SELECTED PASSAGE:
-- -- --
I’ve always had an abiding interest in exercise. Perhaps it was brought on by the fact that I was very thin as a child. I was shorter, thinner and looked much younger than my age as I grew up, and I got fed up with being treated like a little boy.
When I got to college, I read about weightlifting voraciously. I educated myself and began lifting weights frequently, advancing from 2-3 times/week to 6-7 times/week. I started weightlifting regularly my sophomore year, and by my senior year, I’d put on about 60 lbs of muscle, without illegal supplements.
After college, even though I was still lifting weights intensely, I lost about 25 lbs. There were a few reasons for that. For one thing, I turned vegan, and I didn’t balance my diet properly. Then I had an operation on my right knee for a torn ACL, and was out of commission for 6-7 months. I became unhappy with going to the gym, for other reasons as well… so I focused my efforts on my job and my personal projects, such as writing for my websites. Over time, that meant more weight loss, until my weight settled around 155-160 lbs. I was still interested in exercise though, and I wrote several articles about the subject when I began to publish online in 2001.
-- -- --
DATA:
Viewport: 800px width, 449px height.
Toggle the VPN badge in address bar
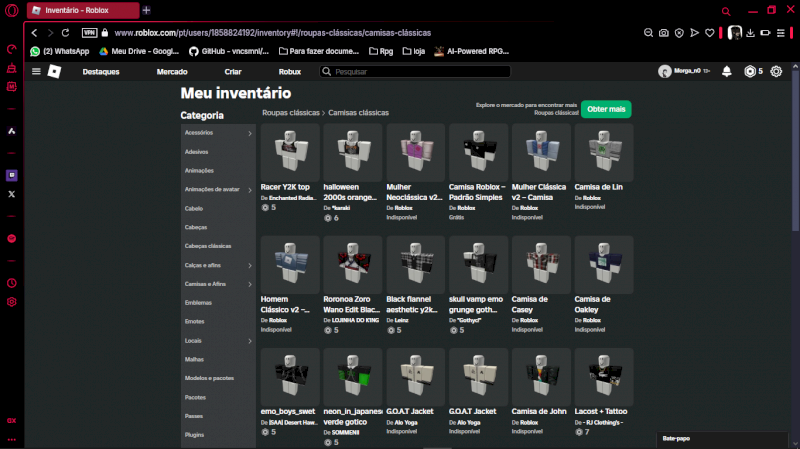89,32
-- -- --
WORK INSTRUCTIONS:
A. Answer these questions from the passage about exercise:
(i) How much muscle had the writer put on by senior year of college?
(ii) What operation kept the writer out of commission after college, and for how long?
(iii) Around what range did the writer's weight eventually settle?
B. Summarize the passage about exercise in two sentences.

WORKED SOLUTIONS:
A.
(i) About 60 lbs of muscle, without illegal supplements.
(ii) An operation on the right knee for a torn ACL, which kept the writer out for 6-7 months.
(iii) Around 155-160 lbs.

B. Tired of being thin and treated as younger than their age, the writer studied weightlifting in college and put on about 60 lbs of muscle by senior year. After college, a poorly balanced vegan diet, a knee operation and a shift of focus to work and personal projects brought the writer's weight down to around 155-160 lbs, though the writer's interest in exercise continued into articles published online from 2001.